Outre la remise du Pardo alla carriera sur la Piazza Grande, le public a pu rencontrer Jackie Chan à l'occasion d'une discussion publique.
Les fans étaient présent·e·s, mais étonnamment concentré·e·s et calmes. Cela est particulièrement frappant quand on se souvient de la rencontre de l'année dernière avec la star indienne Shah Rukh Khan. Les fans de Chan semblent être un peu plus «sobres». Les cœurs volants et les affiches colorées manquaient à l'appel, mais les titres des films fusaient. À 71 ans, il avait du mal à rester assis. L'acteur et réalisateur n'arrêtait pas de montrer des mouvements de scènes de combat, accompagnés d'exclamations.
C'est un génie. Il reçoit ce prix parce que «nous t'aimons , déclare le directeur artistique du Festival du film de Locarno, Giona A. Nazzaro.

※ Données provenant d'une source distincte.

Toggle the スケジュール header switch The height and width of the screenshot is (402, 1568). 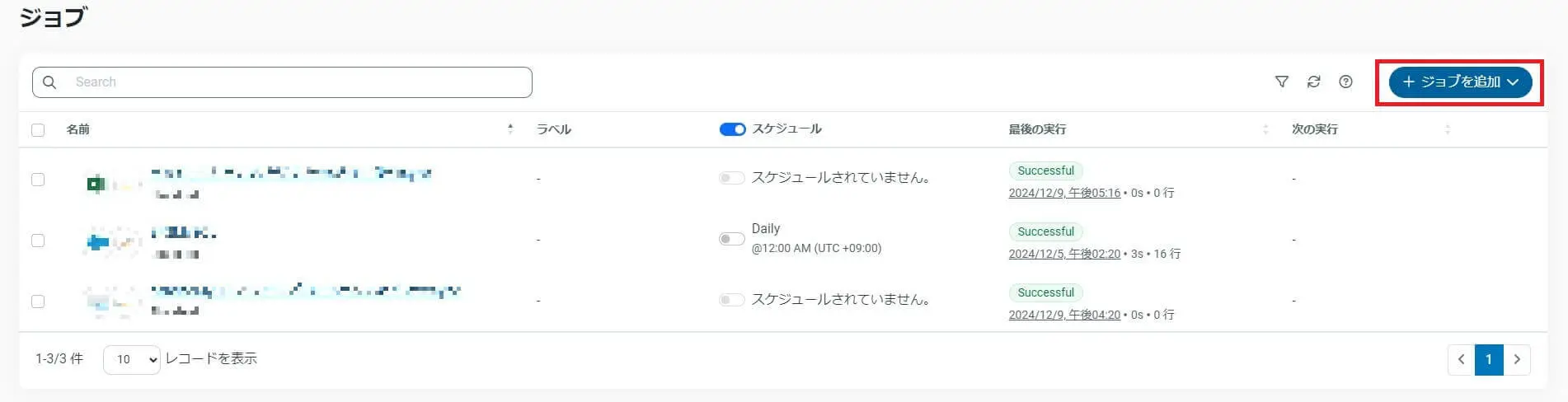coord(732,129)
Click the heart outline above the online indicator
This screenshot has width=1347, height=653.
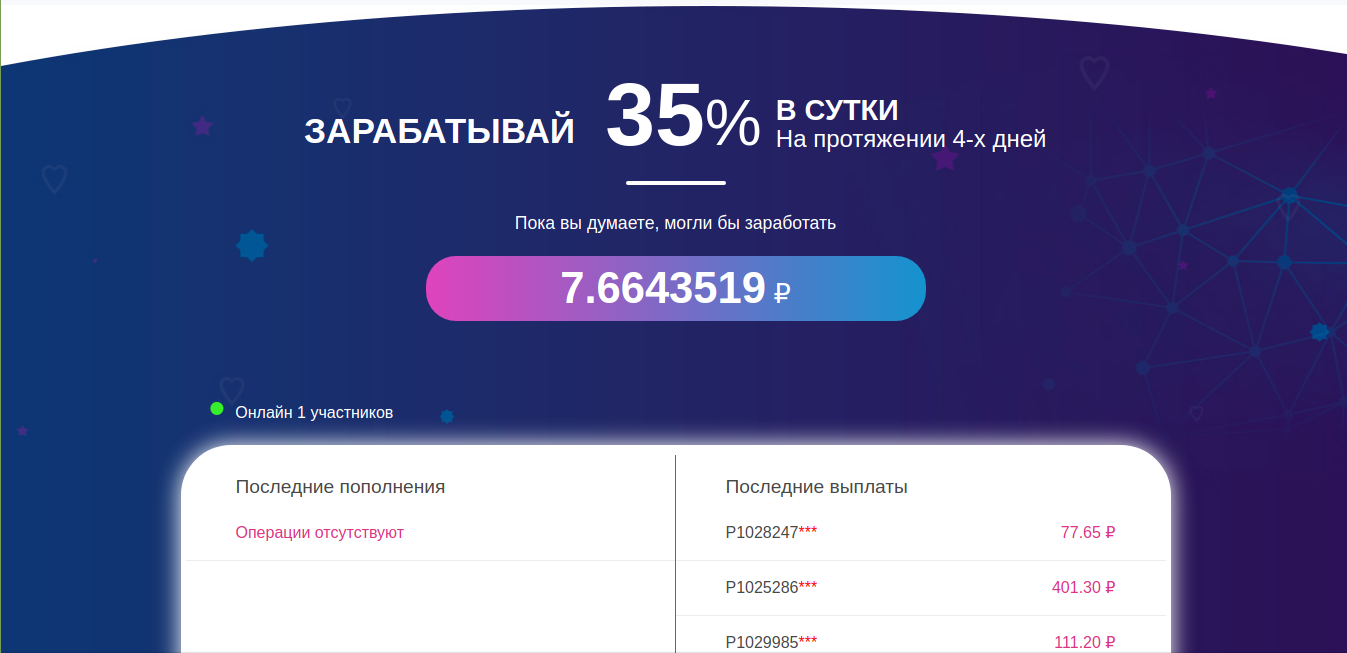[x=232, y=389]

Il est toutefois un peu dommage de se cacher derrière ces formules toutes faites. Cela ne rend pas tout à fait justice à cet homme qui s'est opposé à Hollywood tout en tirant parti de cette opportunité. Heureusement, Chan a largement pris les choses en main et, malgré son anglais approximatif, a raconté de manière très vivante quelques étapes importantes de sa carrière.
Il a laissé entendre qu'il avait subi de nombreux revers. Sa rencontre avec Bruce Lee, peu avant la mort de ce dernier, a été à la fois une bénédiction et un fardeau. On voyait en lui un successeur potentiel de la star des arts martiaux. Chan s'est comporté exactement à l'opposé, tant en ce qui concerne les arts martiaux que dans son attitude toujours légèrement ironique envers lui-même.
Une bonne chose que le festival se soit intéressé à de telles personnalités. Chan a marqué des générations de cinéphiles à travers le monde. À Locarno, il a pu naviguer sur le lac.